AVAILABLE RECORDS Start Marker

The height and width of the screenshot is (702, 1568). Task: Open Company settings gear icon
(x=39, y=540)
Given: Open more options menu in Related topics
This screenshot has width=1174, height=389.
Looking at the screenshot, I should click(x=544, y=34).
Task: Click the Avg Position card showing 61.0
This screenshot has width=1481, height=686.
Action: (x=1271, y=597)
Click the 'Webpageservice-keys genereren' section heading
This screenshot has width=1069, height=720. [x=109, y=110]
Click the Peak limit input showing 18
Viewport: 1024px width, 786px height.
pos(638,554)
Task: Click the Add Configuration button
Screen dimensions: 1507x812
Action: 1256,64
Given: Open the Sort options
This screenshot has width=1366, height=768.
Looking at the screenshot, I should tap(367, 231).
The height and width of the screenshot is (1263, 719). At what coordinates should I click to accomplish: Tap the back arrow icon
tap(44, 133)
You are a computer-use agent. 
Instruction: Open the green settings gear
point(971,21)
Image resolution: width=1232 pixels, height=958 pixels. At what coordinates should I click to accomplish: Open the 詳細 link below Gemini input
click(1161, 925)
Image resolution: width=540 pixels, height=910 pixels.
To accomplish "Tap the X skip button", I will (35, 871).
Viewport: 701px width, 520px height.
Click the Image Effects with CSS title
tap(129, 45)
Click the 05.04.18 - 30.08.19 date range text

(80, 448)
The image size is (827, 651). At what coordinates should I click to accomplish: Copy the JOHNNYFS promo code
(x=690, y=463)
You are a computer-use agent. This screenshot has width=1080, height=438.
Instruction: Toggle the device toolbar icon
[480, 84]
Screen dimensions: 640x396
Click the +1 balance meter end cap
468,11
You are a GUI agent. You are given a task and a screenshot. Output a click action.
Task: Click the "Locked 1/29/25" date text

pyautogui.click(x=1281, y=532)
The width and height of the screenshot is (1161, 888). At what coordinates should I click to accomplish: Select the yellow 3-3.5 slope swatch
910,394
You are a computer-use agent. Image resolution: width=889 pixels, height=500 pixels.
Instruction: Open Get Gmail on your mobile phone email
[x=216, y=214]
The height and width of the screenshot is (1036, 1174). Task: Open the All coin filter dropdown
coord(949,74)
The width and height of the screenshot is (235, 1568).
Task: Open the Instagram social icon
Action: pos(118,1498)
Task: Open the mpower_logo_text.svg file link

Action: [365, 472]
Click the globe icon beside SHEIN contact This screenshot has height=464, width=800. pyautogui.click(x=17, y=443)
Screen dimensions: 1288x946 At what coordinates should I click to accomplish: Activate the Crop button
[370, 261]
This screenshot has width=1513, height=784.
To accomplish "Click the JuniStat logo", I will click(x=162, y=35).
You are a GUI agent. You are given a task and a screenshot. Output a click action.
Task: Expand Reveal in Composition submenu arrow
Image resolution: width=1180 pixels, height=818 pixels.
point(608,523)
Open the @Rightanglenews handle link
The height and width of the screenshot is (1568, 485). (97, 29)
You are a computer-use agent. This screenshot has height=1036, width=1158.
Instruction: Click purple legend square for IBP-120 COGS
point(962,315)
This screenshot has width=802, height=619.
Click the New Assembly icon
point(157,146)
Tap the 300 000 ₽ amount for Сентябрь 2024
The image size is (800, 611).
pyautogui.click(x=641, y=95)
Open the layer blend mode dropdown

AVAILABLE RECORDS End Marker

- WHAT THIS TASK INVOLVES -
All lines from the one with "has height=1036, width=1158." to the end of the listing are to be printed exactly as given, both ends included.

- ANSWER FOR THE TASK -
You are a computer-use agent. This screenshot has height=1036, width=1158.
Instruction: Click purple legend square for IBP-120 COGS
point(962,315)
This screenshot has width=802, height=619.
Click the New Assembly icon
point(157,146)
Tap the 300 000 ₽ amount for Сентябрь 2024
The image size is (800, 611).
pyautogui.click(x=641, y=95)
Open the layer blend mode dropdown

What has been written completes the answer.